种植体周围炎发生时其周围组织中巨噬细胞的比例明显增高，巨噬细胞是急性期免疫反应的应答者，释放促炎因子TNF-α、IL-1β和IL-6[4]，这些炎性细胞因子又可以作为前体物质诱发后续的炎症级联反应[16]，通过信号传导减少成骨细胞而增加破骨细胞的分化趋向，进而导致种植体周围的骨质流失[17]。研究发现种植周围炎部位的牙龈组织和龈沟液中促炎细胞因子TNF-α、IL-1β和IL-6表达较健康部位增高[18]，这与我们构建的体外炎症模型一致。在P.g-LPS对巨噬细胞无明显的毒性和无促增殖作用条件下，用1 mg/L的P.g- LPS刺激巨噬细胞后，炎性细胞因子TNF-α、IL-1β和IL-6 mRNA表达均明显增高，细胞上清液中TNF-α、IL-6蛋白分泌明显增加，说明P.g-LPS活化巨噬细胞成功，与先前的LPS诱导巨噬细胞炎症反应一致[9-10]。而25～75 μmol/L DHA可显著抑制上述炎症因子的表达，说明DHA可以通过在mRNA水平上抑制TNF-α、IL-1β和IL-6的表达以及在蛋白水平上抑制TNF-α和IL-6分泌，从而减轻巨噬细胞的过度炎症反应引起的组织损伤。但是在各组细胞上清液中均未检测到IL-1β的分泌，我们分析其中原因可能与以下几个方面有关：①巨噬细胞分泌IL-1β需要LPS的启动，小鼠比人的巨噬细胞中LPS的刺激作用更明显[19]，所以可以检测到IL-1β mRNA的表达，但IL-1β的分泌需要更多的信号(ATP、牙龈蛋白酶)参与[20]，因此在仅存在P.g-LPS的条件下，IL-1β不能正常分泌。②IL-1β缺乏自发分泌的信号序列而需要通过一系列的信号通路完成，P.g-LPS诱导巨噬细胞表达前体IL-1β mRNA，前体IL-1β必须要经过NLRP3炎性小体的修饰才能加工为成熟的IL-1β，进而释放至胞外[21-22]，而RAW264.7细胞缺乏组装NLRP3炎性小体的适配器ASC[23]，ASC的缺乏导致前体IL-1β无法转化为成熟的IL-1β，从而无法分泌到细胞上清液中。
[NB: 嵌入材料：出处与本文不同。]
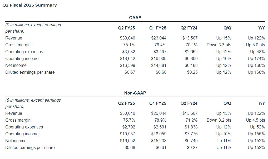Click the Q2 Fiscal 2025 Summary heading
The width and height of the screenshot is (268, 159).
pyautogui.click(x=29, y=5)
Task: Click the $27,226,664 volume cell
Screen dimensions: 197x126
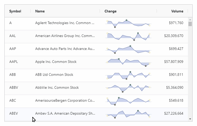Action: pyautogui.click(x=174, y=114)
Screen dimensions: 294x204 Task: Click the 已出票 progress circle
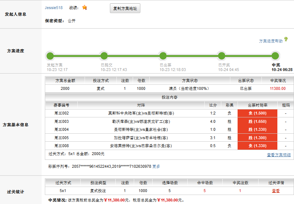163,56
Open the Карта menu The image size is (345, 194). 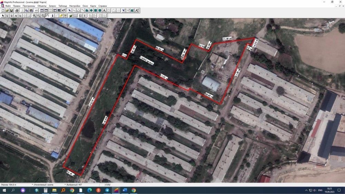point(93,6)
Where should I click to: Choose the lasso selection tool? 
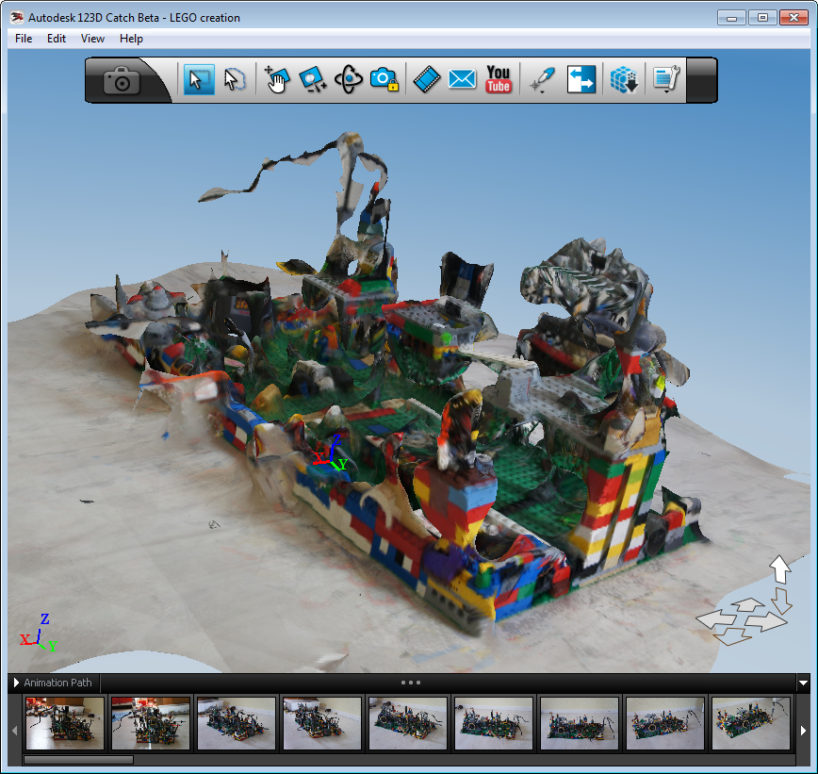[235, 80]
Wierenga等[24]在LPS刺激RAW264.7细胞后也未检测到IL-1β的分泌，与本实验结果一致。

细菌及其毒力因子透过上皮屏障后与巨噬细胞的TLR4结合，可以诱发细胞内ROS的产生，ROS作为细胞内的第二信使，与炎症级联反应存在偶联，加剧炎症反应，当ROS大量聚积时，可引起细胞DNA片段化、细胞坏死裂解，增加炎性细胞因子的分泌和炎症的放大，从而加重细胞和组织损伤[25-26]。因此细胞内ROS的产生可以间接反映炎症反应程度，本研究发现DHA呈浓度依赖性抑制巨噬细胞内ROS的产生，分析其可能与DHA含有多个双键，能有效还原活性氧的氧化态有关。因此，DHA抑制TNF-α、IL-1β、IL-6表达的机制可能也与其抑制细胞内ROS的产生有关，但具体机制仍需进一步探究。

综上所述，高浓度的DHA可以抑制P.g-LPS活化的巨噬细胞的增殖，安全范围内的DHA可以减少P.g-LPS诱导巨噬细胞内ROS的产生，减少炎性细胞因子TNF-α、IL-1β、IL-6 mRNA的表达和TNF-α、IL-6的分泌，发挥抗炎抗氧化作用，为后期探索DHA在种植体周围炎防治方面的应用提供理论依据。